_QUOTED PASSAGE_.
Jáchym Topol (born 4 August 1962) is a Czech poet, novelist, musician and journalist who became a laureate of the Czech State Award for Literature in October 2017 for his novel Sensitive Man.

Life 
Jáchym Topol was born in Prague, Czechoslovakia, to Josef Topol, Czech playwright, poet, and translator of Shakespeare, and Jiřina Topolová, daughter of the famous Czech Catholic writer Karel Schulz.

Topol's writing began with lyrics for the rock band Psí vojáci, led by his younger brother, Filip, in the late '70s and early '80s. In 1982, he cofounded the samizdat magazine Violit, and in 1985 Revolver Revue, a samizdat review that specialized in modern Czech writing.

Because of his father's dissident activities, Topol was not allowed to go to university. After graduating from gymnasium he worked as a stoker, stocker, construction worker, and coal deliveryman. Several times he was imprisoned for short periods, both for his samizdat publishing activities and for his smuggling across the Polish border in cooperation with members of Polish Solidarity. He was also a signatory of the Charter 77 human rights declaration.

During the 1989 Velvet Revolution in Czechoslovakia, Topol wrote for the independent newsletter Informační servis, which later became the investigative weekly Respekt. As of October 2009, he was on the staff of the daily Lidové noviny.

_EXERCISES TO COMPLETE_.
A – Turn the paragraph of the Jáchym Topol biography that begins "Because of his father's dissident activities" into a short bulleted list that keeps its main facts.
B – Carry the Jáchym Topol biography forward from its final sentence.
The records can be left aside for this work.

_INFORMATION SHOWN_.
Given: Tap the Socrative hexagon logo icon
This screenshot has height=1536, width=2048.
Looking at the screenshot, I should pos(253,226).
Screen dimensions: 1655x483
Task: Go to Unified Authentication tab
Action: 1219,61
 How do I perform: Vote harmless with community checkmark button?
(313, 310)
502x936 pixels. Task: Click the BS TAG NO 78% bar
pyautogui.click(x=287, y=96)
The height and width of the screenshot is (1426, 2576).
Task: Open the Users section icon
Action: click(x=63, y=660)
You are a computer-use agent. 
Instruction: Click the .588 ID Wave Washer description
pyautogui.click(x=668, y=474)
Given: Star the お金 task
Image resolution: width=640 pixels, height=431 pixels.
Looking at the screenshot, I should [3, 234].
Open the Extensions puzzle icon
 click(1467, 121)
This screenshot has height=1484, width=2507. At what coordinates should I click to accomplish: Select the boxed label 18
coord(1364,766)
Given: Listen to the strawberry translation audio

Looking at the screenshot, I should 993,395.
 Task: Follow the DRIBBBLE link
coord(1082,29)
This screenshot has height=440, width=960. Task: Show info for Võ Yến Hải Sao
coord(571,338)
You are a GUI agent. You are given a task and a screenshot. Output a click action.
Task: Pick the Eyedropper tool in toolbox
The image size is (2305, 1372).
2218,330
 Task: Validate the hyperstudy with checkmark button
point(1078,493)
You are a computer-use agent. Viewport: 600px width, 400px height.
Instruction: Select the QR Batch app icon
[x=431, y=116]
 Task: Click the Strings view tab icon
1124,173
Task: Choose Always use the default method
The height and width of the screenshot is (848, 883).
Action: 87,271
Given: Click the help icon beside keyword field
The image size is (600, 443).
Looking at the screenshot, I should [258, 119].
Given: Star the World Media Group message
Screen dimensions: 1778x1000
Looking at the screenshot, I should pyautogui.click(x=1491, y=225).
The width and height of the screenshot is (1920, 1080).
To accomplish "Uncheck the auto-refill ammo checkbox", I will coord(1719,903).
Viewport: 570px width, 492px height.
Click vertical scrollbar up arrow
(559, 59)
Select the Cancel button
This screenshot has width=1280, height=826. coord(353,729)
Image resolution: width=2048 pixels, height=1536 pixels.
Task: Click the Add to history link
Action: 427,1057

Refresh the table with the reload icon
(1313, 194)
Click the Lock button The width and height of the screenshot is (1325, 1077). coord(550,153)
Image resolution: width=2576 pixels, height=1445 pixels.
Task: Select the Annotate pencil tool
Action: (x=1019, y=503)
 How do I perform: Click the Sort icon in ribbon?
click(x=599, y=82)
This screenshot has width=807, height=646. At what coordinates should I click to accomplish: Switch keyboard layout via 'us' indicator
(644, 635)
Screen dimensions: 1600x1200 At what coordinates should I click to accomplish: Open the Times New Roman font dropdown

_ANSWERS FOR THE TASKS_.
A –
- Barred from university because of his father's dissident activities
- After gymnasium, worked as a stoker, stocker, construction worker, and coal deliveryman
- Imprisoned several times for short periods for samizdat publishing and for smuggling across the Polish border with members of Polish Solidarity
- Signed the Charter 77 human rights declaration

B –
He lives in Prague with his wife, Barbara, and their two daughters, Josefína and Marie.

Works

Poetry 

 Miluju tě k zbláznění (I love you madly; samizdat, 1988) / Topol's first collection of poetry, published in samizdat, received the Tom Stoppard Prize for Unofficial Literature (founded in 1983 by Tom Stoppard and awarded by the Charta 77 Foundation in Stockholm); first non-samizdat edition published by Atlantis in 1990.
 V úterý bude válka (The war will be on Tuesday; Edice 13x18, 1992) / Five poems from this collection were published in Alex Zucker's translation in the Spring 1994 issue of Trafika: an international literary review.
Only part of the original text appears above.